Hier bündeln sich strukturelle Effekte: steigende Schadenkosten, zunehmende technische Komplexität der Fahrzeuge, regulatorische Anforderungen und Angebotsverknappungen. Der jetzige Anstieg der Kraftstoffpreise trifft damit auf ein System, das bereits auf einem erhöhten Kostenniveau operiert.

Kraftstoffe wirken in diesem Gefüge als unmittelbare Durchlaufkosten. Anders als Anschaffungsausgaben lassen sie sich nicht verschieben. Jede Nutzung des Fahrzeugs realisiert den Preis sofort – ohne zeitliche Puffer.

Asymmetrische Entwicklung der Verkehrsträger

Parallel dazu zeigt sich eine gegenläufige Bewegung im öffentlichen Verkehr. Während die Kosten des Autofahrens weitgehend marktbasiert entstehen, bleibt der ÖPNV politisch beeinflusst. Das Deutschlandticket hat die Preise für kombinierte Fahrkarten seit 2020 spürbar gesenkt, auch wenn kurzfristige Preisanpassungen diesen Effekt teilweise abschwächen.
Damit entsteht eine strukturelle Asymmetrie:
Individuelle Mobilität wird durch volatile Kosten geprägt, während kollektive Mobilität teilweise stabilisiert wird. Diese Differenz wirkt nicht sofort, aber sie setzt ein langfristiges Preissignal.

Haushaltslogik: Fixkosten treffen auf volatile Nutzung

Mobilität gehört mit 11,9 % der Konsumausgaben zu den größten Budgetposten der privaten Haushalte. Die Ausgabenstruktur zeigt eine klare Zweiteilung: Ein erheblicher Anteil entfällt auf die Anschaffung oder das Leasing des Fahrzeugs, ein ähnlich großer auf Kraftstoffe.
Gerade diese Kombination erzeugt eine ökonomische Trägheit. Steigen die variablen Kosten, reagieren Haushalte kurzfristig kaum. Das Fahrzeug ist vorhanden, Nutzungsroutinen sind etabliert, Alternativen oft begrenzt.

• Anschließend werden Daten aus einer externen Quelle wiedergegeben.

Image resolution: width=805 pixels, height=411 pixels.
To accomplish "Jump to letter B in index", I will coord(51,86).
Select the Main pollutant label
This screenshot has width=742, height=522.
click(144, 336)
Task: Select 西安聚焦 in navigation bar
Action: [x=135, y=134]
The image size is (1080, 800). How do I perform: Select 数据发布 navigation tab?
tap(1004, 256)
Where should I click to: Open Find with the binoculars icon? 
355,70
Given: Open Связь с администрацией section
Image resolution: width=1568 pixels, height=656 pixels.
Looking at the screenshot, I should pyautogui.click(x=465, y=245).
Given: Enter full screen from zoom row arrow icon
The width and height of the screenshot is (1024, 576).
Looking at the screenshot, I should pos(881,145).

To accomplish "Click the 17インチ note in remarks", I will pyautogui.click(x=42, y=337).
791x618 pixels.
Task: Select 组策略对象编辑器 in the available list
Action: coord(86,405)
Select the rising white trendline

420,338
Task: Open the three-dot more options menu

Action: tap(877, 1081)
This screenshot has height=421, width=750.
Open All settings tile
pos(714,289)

Die Folge ist kein unmittelbarer Verzicht, sondern eine schleichende Belastung. Anpassungen erfolgen – wenn überhaupt – zeitversetzt und indirekt, etwa über geringere Fahrleistung oder spätere Investitionsentscheidungen.

Ungleich verteilte Anpassungsspielräume

Die aggregierten Daten verdecken erhebliche Unterschiede. Haushalte im ländlichen Raum sind stärker auf das Auto angewiesen und verfügen über geringere Ausweichmöglichkeiten. In urbanen Räumen mit dichter Infrastruktur ist die Flexibilität größer.
Damit wirkt die aktuelle Preisentwicklung sozial differenziert. Sie trifft jene stärker, deren Mobilitätsverhalten weniger anpassungsfähig ist. Der Kostenanstieg wird nicht gleichmäßig verarbeitet, sondern entlang bestehender Strukturen verstärkt.

Verschiebung der Entscheidungslogik

Die eigentliche Veränderung liegt nicht im Ausmaß der Preissteigerung, sondern in ihrer Wirkung auf die Entscheidungslogik. Das Auto verliert schrittweise seinen Charakter als primär investives Gut.
An die Stelle der einmaligen Anschaffungsentscheidung tritt zunehmend die laufende Kostenbetrachtung. Nutzung wird kalkulationsrelevant, Energiepreise werden zur dominierenden Steuerungsgröße.

Damit verändert sich die ökonomische Perspektive auf Mobilität: nicht mehr der Besitz steht im Zentrum, sondern die kontinuierliche Leistbarkeit der Nutzung unter unsicheren Preisbedingungen.